**SHORT PROBLEM A:** Gather every line of the records that contains the string "Given".

Displacing 2810 t standard and 3200 t full load, the vessel was 123 m in overall length, with a maximum beam of 14.2 m and an average draught of 4.51 m. Power was provided by two M7K combinations each consisting of a combination of a 18000 shp DK59 and a 6000 shp M62 gas turbine combined in a COGAG installation and driving one fixed-pitch propeller for a design speed of 32 kn. Range was 4000 nmi at 14 kn. The ship’s complement was 197, including 23 officers.

===Armament and sensors===
The ship was designed for anti-submarine warfare around four URPK-4 Metel missiles (NATO reporting name SS-N-14 'Silex'), backed up by a pair of quadruple mounts for 533 mm torpedoes and a pair of RBU-6000 213 mm Smerch-2 anti-submarine rocket launchers. Defence against aircraft was provided by forty 4K33 OSA-M (SA-N-4 'Gecko') surface-to-air missiles which were launched from two sets of ZIF-122 launchers, each capable of launching two missiles. Two twin 76 mm AK-726 guns were mounted aft and provision was made for carrying 18 mines.

The ship had a well-equipped sensor suite, including a single MR-310A Angara-A air/surface search radar, Volga and Don-2 navigation radar, MP-401S Start-S ESM radar system and Spectrum-F laser warning system. An extensive sonar complex was fitted, including MG-332 Titan-2, which was mounted in a bow radome, and MG-325 Vega. Vega was a towed array sonar specifically developed for the class and had a range of up to 15 km. The ship was also equipped with the PK-16 decoy-dispenser system.

==Construction and career==
Bditelnyy was laid down by on 21 July 1968 with the yard number 151 at the Yantar Shipyard in Kaliningrad and launched on 28 March 1970. The ship was named for a Russian word that can be translated alert, vigilant or watchful. The crew arrived, led by Captain of the Third Rank Gennady Mikhailovich Generalov, on 5 October and the flag was first raised on 5 December. After sea trials between 26 and 31 December, the vessel was commissioned on the final day of 1970.

**Element and text position data:**
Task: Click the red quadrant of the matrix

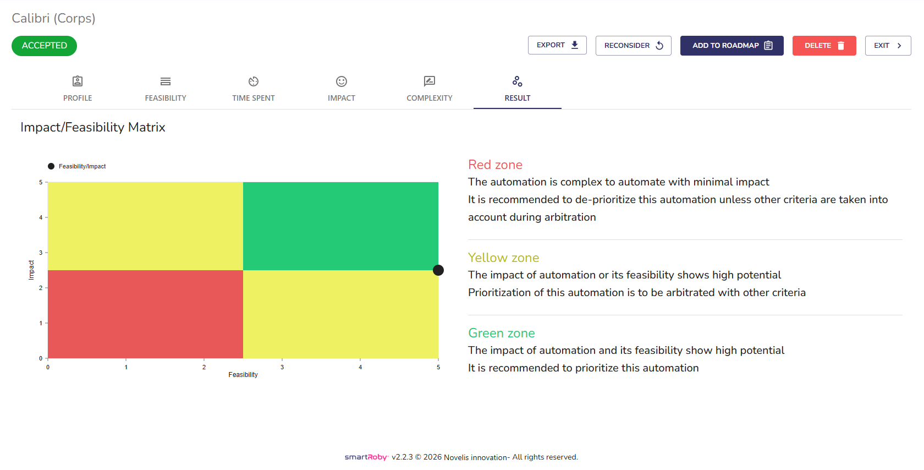Action: tap(145, 314)
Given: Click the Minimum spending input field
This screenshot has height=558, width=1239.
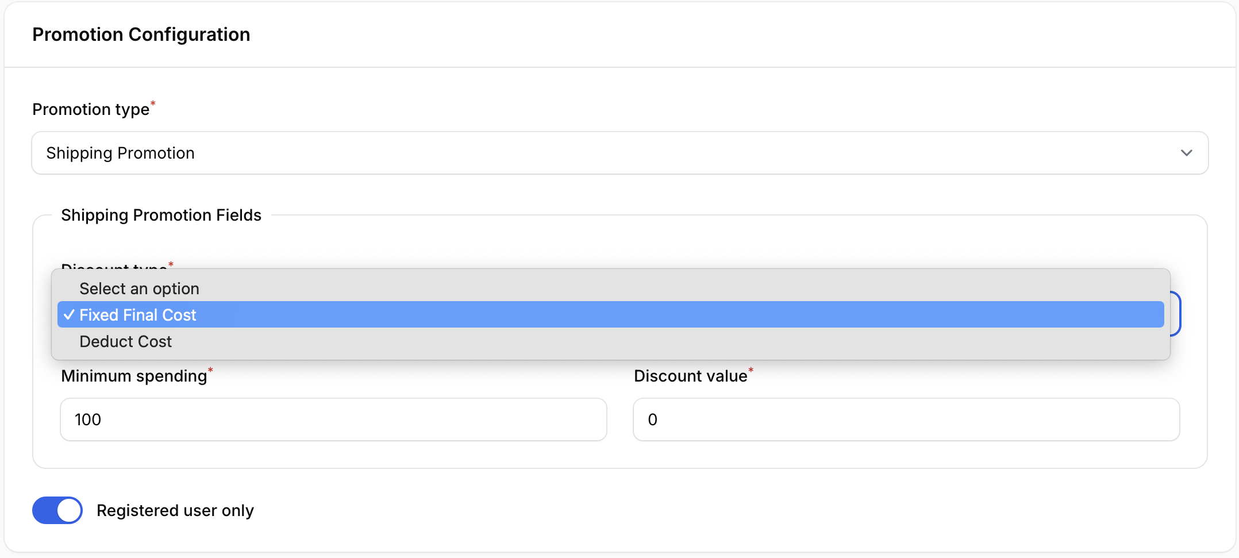Looking at the screenshot, I should [x=333, y=420].
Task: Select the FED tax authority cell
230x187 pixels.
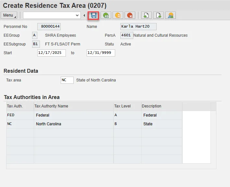Action: [x=20, y=115]
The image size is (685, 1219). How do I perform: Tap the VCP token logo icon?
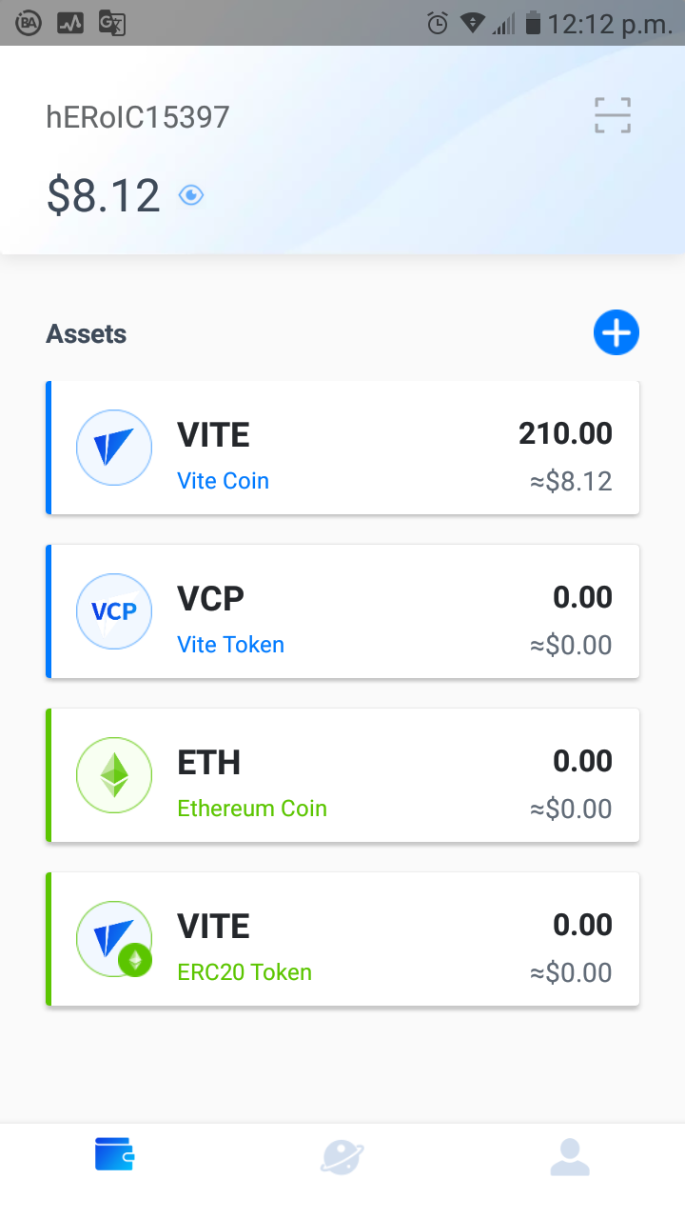(114, 611)
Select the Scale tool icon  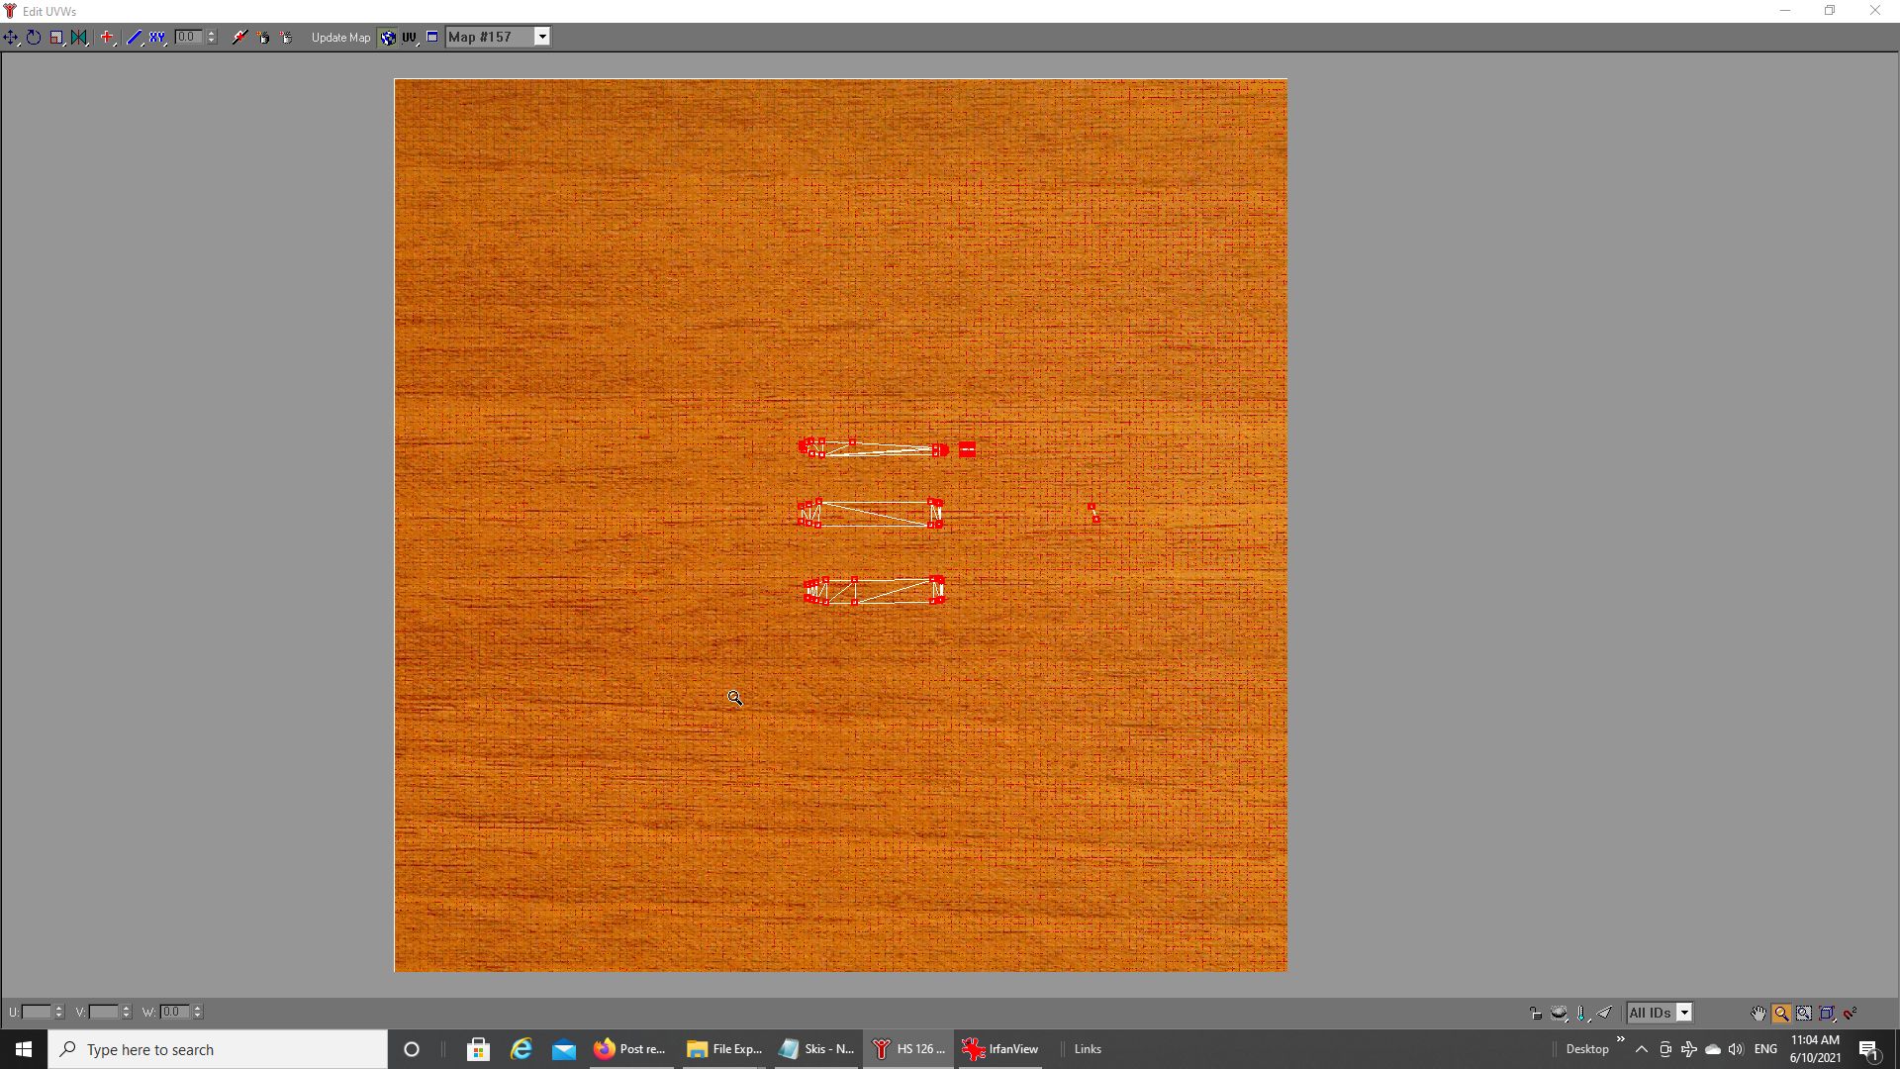[x=56, y=38]
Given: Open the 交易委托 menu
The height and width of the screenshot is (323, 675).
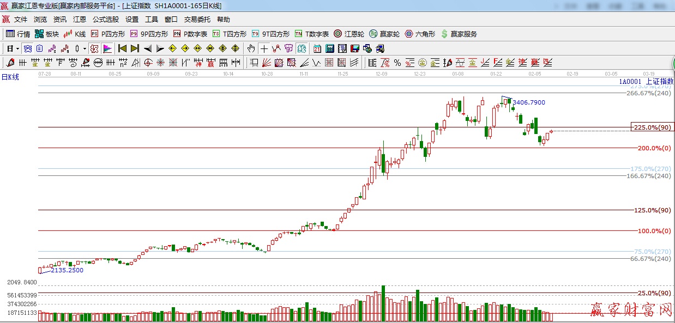Looking at the screenshot, I should pyautogui.click(x=197, y=20).
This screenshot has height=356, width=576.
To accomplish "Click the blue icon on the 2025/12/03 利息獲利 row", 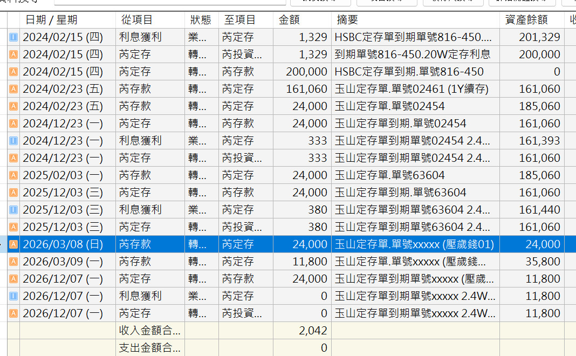I will (x=13, y=210).
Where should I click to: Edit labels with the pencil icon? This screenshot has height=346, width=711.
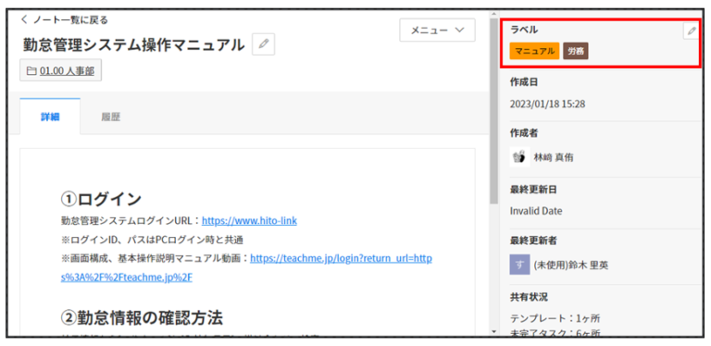[692, 31]
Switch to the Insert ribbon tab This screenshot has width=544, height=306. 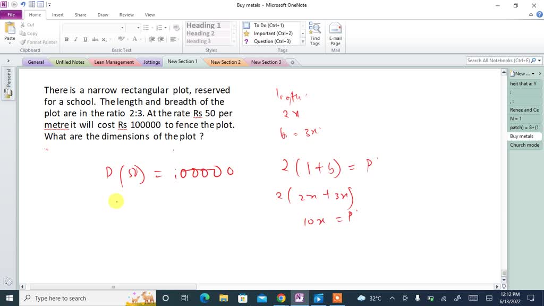(57, 14)
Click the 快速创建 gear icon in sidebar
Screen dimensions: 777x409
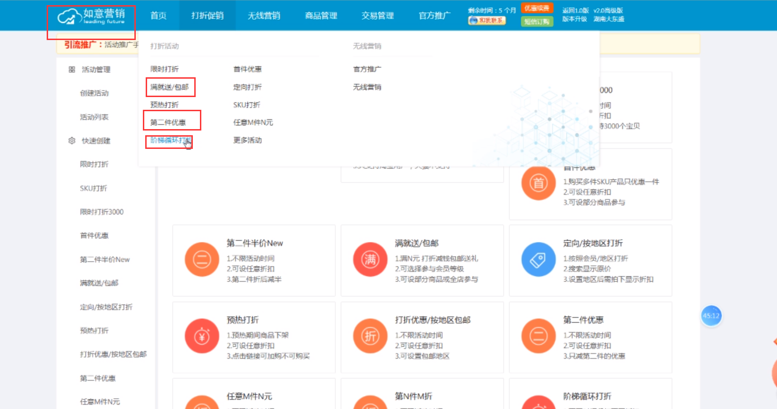(x=72, y=140)
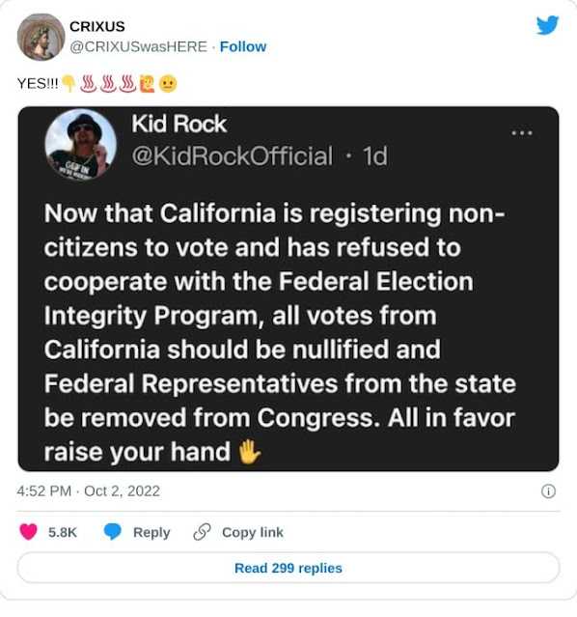
Task: Follow the @CRIXUSwasHERE account
Action: (x=243, y=46)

**SHORT PROBLEM B:**
Answer these questions from the ship passage:
(i) What was the vessel's design speed?
(ii) What range did the Vega towed array sonar have?
(iii) On what day was the vessel commissioned?

**COMPLETE ANSWER A:**
Given: Click the Minimum spending input field
Given: Open the 交易委托 menu

**COMPLETE ANSWER B:**
(i) 32 kn
(ii) Up to 15 km
(iii) The final day of 1970